茨城県南部に位置する取手市に、“議会愛”をモットーに活躍する職員がいる。取手市議会で数々の改革を進め、地方自治体ではなかなか進まない議会のオンライン化も実現。他自治体からも頼りにされる岩﨑さんに、改革の軌跡や思いを聞いた。
※下記はジチタイワークスVol.18(2022年3月発行)から抜粋し、記事は取材時のものです。
茨城県 取手市 議会事務局 次長
岩﨑 弘宜 さん( 入庁30年目)
岩﨑さんは、公務員生活30年のうち26年、議会事務局の職員として働いてきた。取手市議会は、議員と事務局職員が“チーム議会”として数々の改革を推進し、「議会改革度調査2020」の改革度ランキングで全国トップに。「地方公務員が本当にすごい!と思う地方公務員アワード」や「マニフェスト大賞」など数々の受賞歴があり、他自治体の議会改革アドバイザーや講師なども務める。
議会は、住民のためのもの。
私が高卒で藤代町(現・取手市)の職員を志望したのは、単身赴任の父に代わって家族を支えつつ、地元に貢献したかったから。「誰にも負けない」と意気込んで試験に臨み、入庁後に新規採用代表で宣誓書を読み上げたときは「私を選んでよかったと思われるよう、全力で頑張ろう」と身が引き締まりました。
配属先は議会事務局で、最初は飛び交う用語の意味すら分からない。活発な議会で、サポートする事務局には的確かつスピーディな判断や助言が求められました。朝早く出勤して職場の本を読み、懸命に学ぶ日々でしたね。

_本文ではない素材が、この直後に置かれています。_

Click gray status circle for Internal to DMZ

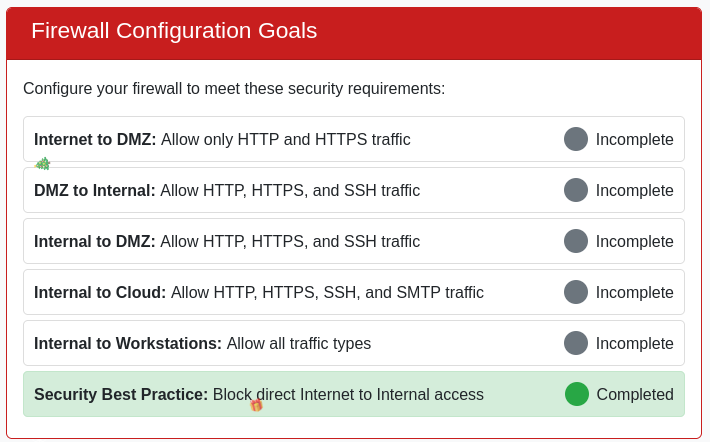pyautogui.click(x=576, y=241)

議会は、住民に選ばれた議員が、住民のために活動する場です。住民にもっと関心を持ってもらおうと、事務局で試行錯誤し、平成16年に議会メルマガ「ひびき」をスタート。質疑の内容をその日のうちに配信し、欠席・離席した議員の名前も遠慮なく載せることで離席が減り、徐々に開かれた議会になったと思います。
冷めない“議会愛”を貫く。
平成17年に取手市と合併。議員相手でも物おじせず向き合い、意見してきました。次第に議員の皆さんが目線を合わせてくださり、議員&事務局職員でワンチームの議会が形成されています。全国的に珍しいと思いますが、事務局が委員会で発言する場もあるんです。改革案をメニュー化し、議員の皆さんと対話し磨いて、実現してきました。
平成30年、女性議員が出産直後でも議場に行かなければならない現状の改善を求めて、ICT活用についての議論を開始。そんな中で訪れたのがコロナ禍です。議会のオンライン化を急ピッチで進め、令和2年4月にZoomを活用したオンライン会議の初開催にこぎつけました。操作に慣れない議員には、事務局職員が徹底サポート。コロナ禍でも議会を止めることなく安全に運営でき、議員からの評判も上々です。
取手市オンライン議会の様子。
ただし、まだ道のりは半ば。委員会はオンラインで開催できるものの、地方自治法により、本会議はオンライン開催が認められていません。その法改正を目指し、他自治体の議会の皆さんにも協力をいただきながら、取り組みを進めています。
自ら議会を愛することは、住民を愛することにつながりますから、私の“議会愛”は冷めません。皆さんにもきっと“住民のために”という原点があるはず。その愛の種火を、遠赤外線ヒーターのような優しいぬくもりで、ともに働く仲間と温め続けてください。